## Given records
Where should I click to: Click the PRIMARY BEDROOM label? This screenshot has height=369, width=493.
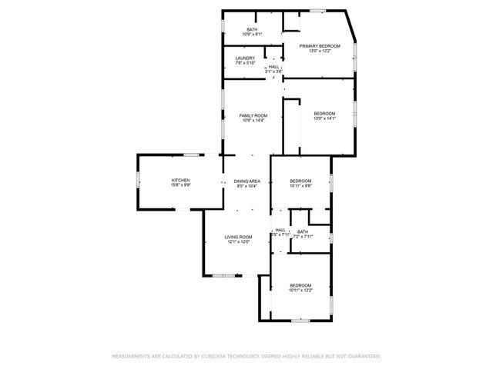click(320, 46)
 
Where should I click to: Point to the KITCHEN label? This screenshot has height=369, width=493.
click(180, 180)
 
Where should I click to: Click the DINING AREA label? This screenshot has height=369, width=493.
click(247, 181)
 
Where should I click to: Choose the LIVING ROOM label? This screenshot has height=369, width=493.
click(238, 237)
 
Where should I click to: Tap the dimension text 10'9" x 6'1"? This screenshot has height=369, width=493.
click(252, 35)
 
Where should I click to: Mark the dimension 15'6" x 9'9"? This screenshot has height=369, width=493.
click(180, 185)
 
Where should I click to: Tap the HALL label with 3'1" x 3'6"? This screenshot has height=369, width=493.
click(273, 66)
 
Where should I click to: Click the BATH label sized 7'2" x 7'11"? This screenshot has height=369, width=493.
click(303, 231)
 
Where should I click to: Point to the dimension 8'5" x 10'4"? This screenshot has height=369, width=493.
click(247, 186)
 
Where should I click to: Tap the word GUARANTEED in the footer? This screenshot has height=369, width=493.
click(361, 357)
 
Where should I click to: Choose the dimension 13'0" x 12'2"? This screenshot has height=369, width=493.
click(320, 52)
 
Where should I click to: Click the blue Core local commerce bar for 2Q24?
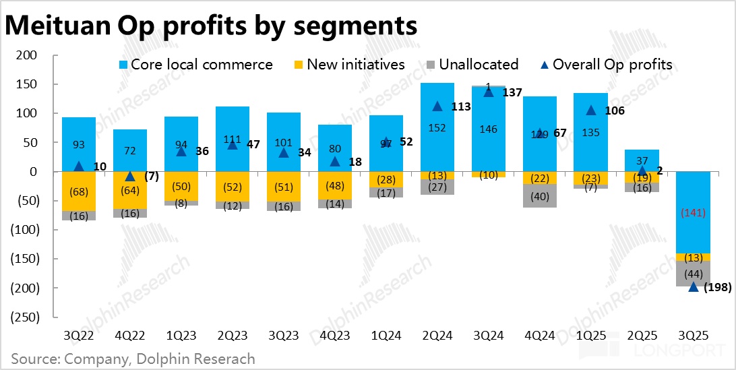pyautogui.click(x=437, y=127)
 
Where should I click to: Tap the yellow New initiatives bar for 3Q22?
pyautogui.click(x=79, y=192)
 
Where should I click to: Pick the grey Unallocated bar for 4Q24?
pyautogui.click(x=540, y=195)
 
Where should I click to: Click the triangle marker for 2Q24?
pyautogui.click(x=437, y=106)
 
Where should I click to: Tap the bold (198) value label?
pyautogui.click(x=716, y=288)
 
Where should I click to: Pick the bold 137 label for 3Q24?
pyautogui.click(x=512, y=92)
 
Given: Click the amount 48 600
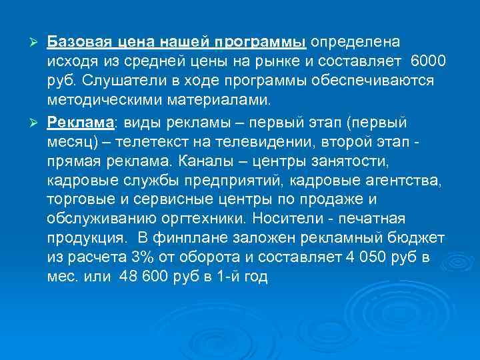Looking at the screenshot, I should point(141,277).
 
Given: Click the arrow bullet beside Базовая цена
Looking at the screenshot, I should point(37,43).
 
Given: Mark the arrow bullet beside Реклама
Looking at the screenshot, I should point(37,123).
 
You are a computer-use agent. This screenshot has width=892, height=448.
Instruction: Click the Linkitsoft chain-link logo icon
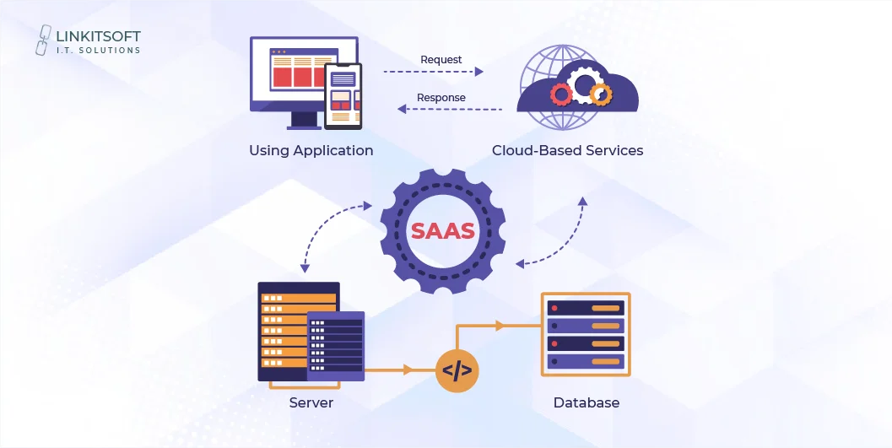point(46,40)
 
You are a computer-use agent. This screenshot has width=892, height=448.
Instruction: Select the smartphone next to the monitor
point(343,96)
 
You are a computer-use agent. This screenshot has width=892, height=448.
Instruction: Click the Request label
point(441,60)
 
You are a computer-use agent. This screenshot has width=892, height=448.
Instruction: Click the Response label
point(441,98)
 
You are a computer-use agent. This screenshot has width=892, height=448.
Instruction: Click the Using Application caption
point(311,151)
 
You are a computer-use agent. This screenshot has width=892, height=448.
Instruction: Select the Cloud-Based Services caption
point(567,151)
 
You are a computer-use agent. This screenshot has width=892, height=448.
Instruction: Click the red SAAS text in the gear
point(442,230)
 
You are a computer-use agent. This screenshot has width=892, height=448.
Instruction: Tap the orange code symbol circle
point(457,370)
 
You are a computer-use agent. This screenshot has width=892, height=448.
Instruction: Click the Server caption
point(311,402)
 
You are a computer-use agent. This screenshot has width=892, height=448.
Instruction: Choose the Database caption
point(586,402)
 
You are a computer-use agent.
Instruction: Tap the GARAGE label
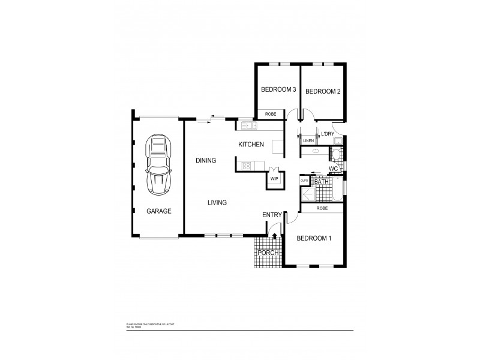pos(159,211)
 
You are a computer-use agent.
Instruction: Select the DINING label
pos(206,160)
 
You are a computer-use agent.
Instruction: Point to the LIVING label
pos(217,203)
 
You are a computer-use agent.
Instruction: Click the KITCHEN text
pos(251,145)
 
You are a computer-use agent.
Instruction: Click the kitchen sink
pos(248,125)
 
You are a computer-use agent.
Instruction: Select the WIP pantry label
pos(274,179)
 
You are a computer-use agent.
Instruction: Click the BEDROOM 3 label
pos(278,90)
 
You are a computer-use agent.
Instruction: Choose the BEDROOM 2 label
pos(323,91)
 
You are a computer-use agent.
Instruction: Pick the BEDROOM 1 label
pos(314,238)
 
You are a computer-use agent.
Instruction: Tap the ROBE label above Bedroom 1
pos(322,208)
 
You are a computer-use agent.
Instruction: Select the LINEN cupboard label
pos(308,140)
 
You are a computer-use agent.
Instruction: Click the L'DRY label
pos(327,133)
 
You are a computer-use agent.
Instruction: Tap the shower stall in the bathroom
pos(307,194)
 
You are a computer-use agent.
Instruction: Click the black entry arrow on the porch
pos(275,237)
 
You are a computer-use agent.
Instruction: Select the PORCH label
pos(268,253)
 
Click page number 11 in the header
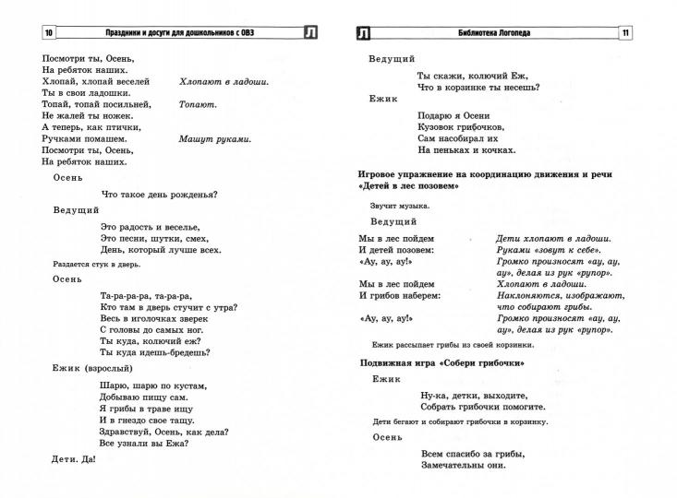tap(625, 35)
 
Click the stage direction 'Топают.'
tap(198, 104)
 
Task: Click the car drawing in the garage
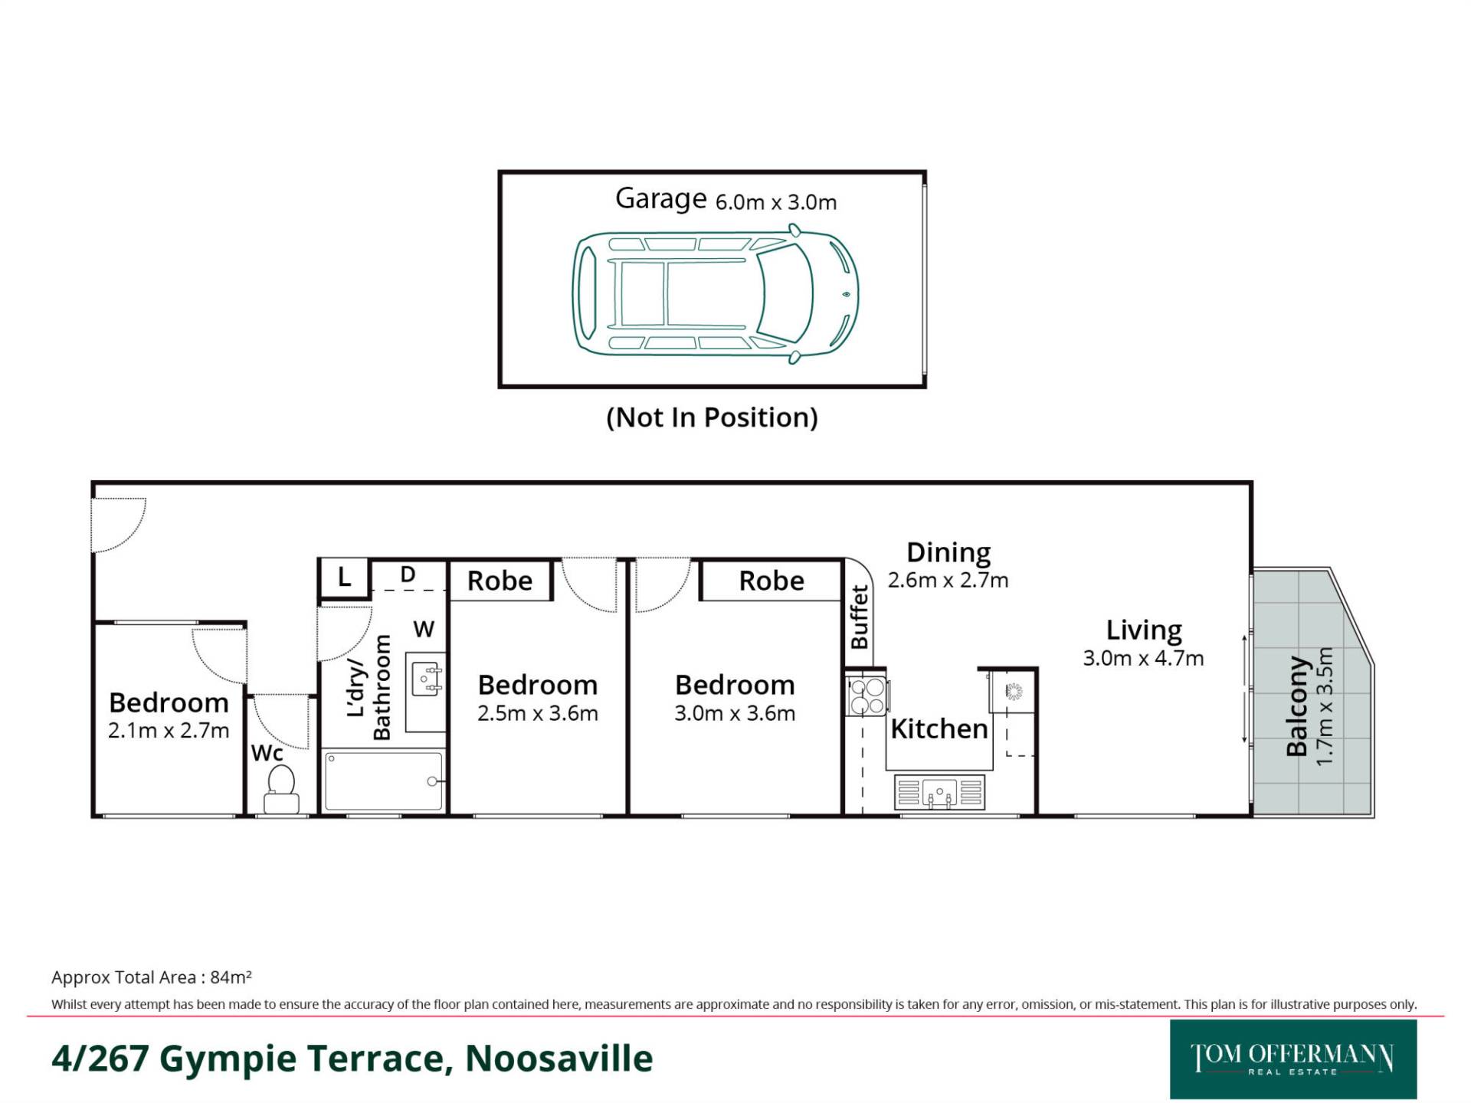[716, 293]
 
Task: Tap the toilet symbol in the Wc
[281, 789]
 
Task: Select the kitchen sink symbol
[939, 792]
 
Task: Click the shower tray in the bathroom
[383, 781]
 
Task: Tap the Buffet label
[860, 617]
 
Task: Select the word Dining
[948, 552]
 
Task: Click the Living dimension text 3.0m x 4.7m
[1143, 658]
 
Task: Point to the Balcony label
[1296, 705]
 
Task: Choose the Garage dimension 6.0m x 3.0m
[776, 202]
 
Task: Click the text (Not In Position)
[712, 417]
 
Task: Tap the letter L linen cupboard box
[344, 578]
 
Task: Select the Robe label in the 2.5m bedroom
[500, 581]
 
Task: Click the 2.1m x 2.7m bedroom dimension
[169, 731]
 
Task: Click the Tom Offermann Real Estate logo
[1293, 1059]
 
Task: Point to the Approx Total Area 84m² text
[152, 977]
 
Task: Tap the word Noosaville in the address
[559, 1059]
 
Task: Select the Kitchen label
[939, 728]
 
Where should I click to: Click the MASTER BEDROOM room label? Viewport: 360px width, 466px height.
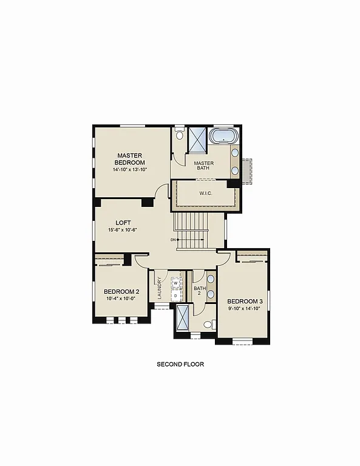point(130,159)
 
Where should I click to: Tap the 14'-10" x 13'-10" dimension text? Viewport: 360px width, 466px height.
point(130,170)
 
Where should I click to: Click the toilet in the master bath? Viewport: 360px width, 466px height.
point(179,135)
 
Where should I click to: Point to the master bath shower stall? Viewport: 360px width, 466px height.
point(197,139)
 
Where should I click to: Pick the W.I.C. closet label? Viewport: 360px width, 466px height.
point(205,194)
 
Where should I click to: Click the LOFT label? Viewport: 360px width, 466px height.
point(123,223)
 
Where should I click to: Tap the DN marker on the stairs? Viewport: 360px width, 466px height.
point(173,240)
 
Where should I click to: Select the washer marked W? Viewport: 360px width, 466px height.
point(175,283)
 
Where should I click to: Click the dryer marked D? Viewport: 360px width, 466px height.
point(175,295)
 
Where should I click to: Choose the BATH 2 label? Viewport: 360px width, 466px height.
point(198,290)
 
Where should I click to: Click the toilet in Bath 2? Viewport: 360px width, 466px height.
point(208,325)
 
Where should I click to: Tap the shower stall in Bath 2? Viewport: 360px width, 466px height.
point(182,319)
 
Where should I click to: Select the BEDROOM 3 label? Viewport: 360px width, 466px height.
point(245,301)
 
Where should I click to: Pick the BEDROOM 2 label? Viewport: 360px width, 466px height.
point(121,291)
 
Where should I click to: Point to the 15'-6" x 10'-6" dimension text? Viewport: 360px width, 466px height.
point(123,230)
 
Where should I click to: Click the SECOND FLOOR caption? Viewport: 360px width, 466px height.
point(180,365)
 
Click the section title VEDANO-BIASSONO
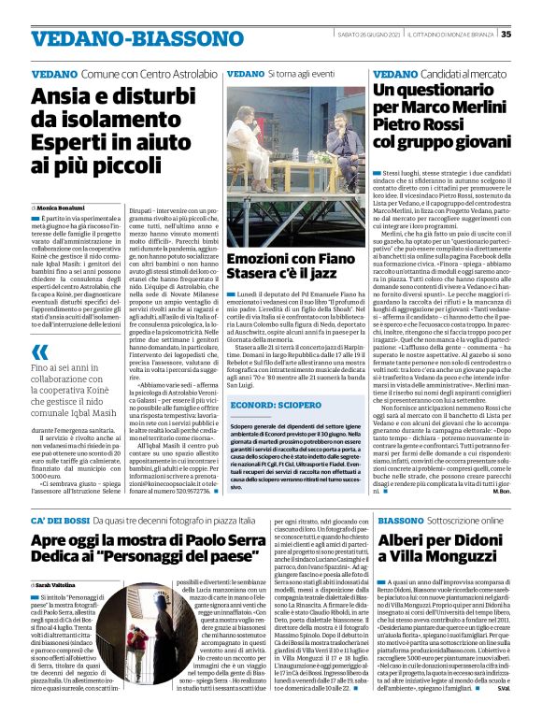[x=110, y=39]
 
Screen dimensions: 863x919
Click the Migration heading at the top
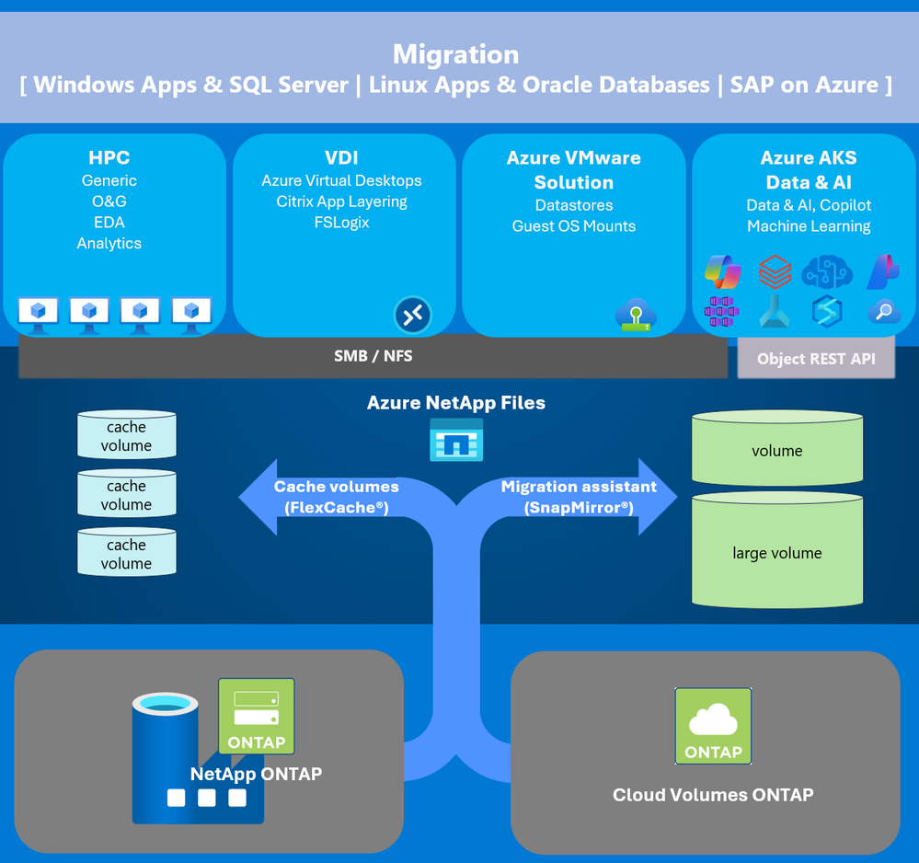(455, 54)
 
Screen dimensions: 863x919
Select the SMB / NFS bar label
(373, 356)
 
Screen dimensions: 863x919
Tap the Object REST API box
(816, 359)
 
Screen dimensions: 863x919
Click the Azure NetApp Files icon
(456, 440)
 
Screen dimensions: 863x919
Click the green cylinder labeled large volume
(777, 552)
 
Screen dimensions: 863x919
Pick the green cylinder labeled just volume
(777, 450)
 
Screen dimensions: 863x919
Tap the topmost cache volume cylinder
(126, 435)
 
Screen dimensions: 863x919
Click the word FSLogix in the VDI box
(341, 222)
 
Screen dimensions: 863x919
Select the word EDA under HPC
(109, 222)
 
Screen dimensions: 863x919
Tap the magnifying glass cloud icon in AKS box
(884, 312)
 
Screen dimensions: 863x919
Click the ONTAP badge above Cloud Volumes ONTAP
(713, 726)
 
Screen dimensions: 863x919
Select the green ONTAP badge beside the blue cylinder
(257, 716)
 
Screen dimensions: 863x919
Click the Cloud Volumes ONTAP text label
(713, 795)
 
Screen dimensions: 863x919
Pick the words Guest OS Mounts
(574, 226)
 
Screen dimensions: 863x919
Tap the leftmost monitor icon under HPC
(38, 311)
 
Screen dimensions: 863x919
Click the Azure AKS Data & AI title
(809, 169)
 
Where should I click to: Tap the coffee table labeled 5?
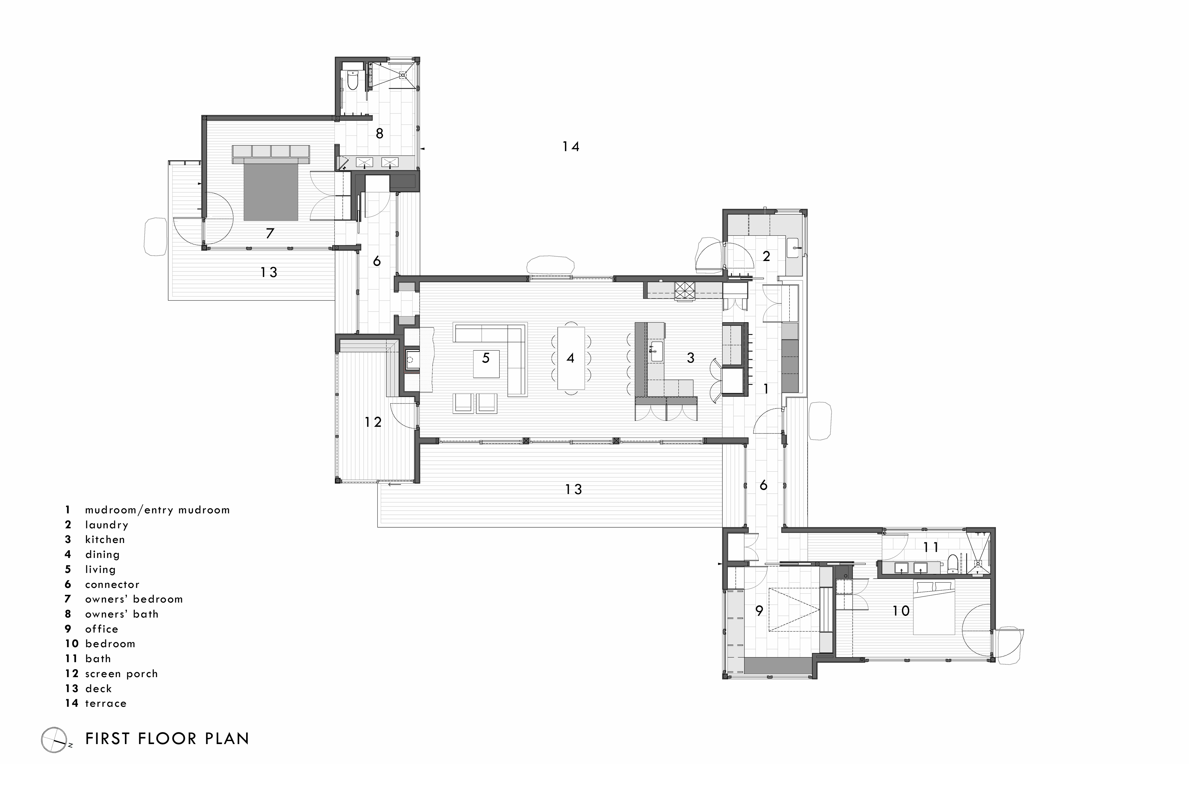point(486,363)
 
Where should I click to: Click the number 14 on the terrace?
point(571,147)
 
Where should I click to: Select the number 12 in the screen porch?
point(373,422)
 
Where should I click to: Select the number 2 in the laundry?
point(766,256)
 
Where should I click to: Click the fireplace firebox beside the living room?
point(412,359)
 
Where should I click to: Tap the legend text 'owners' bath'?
point(122,614)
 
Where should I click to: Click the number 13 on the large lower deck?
point(574,489)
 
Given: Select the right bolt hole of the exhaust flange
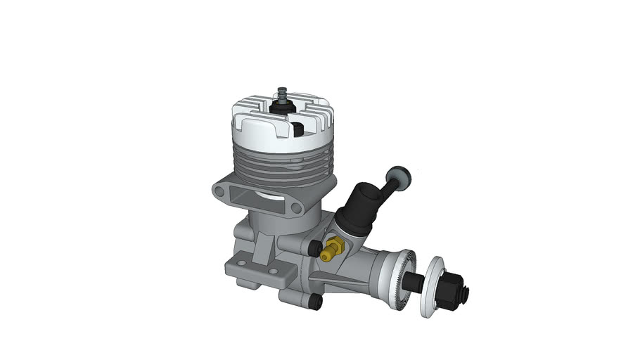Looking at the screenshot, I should click(297, 207).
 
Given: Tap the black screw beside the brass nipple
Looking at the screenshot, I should click(314, 248).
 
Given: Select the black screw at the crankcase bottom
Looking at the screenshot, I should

## What is needed
Retype the records from the line containing "Task: Select the Kitchen label" through the line containing "point(130,170)", both lines included, character for character. Leave out the pictures.

## Right answer
Task: Select the Kitchen label
[939, 728]
 
Where should I click to: Click the MASTER BEDROOM room label? Viewport: 360px width, 466px height.
point(130,159)
 
Where should I click to: Tap the 14'-10" x 13'-10" dimension text? Viewport: 360px width, 466px height.
point(130,170)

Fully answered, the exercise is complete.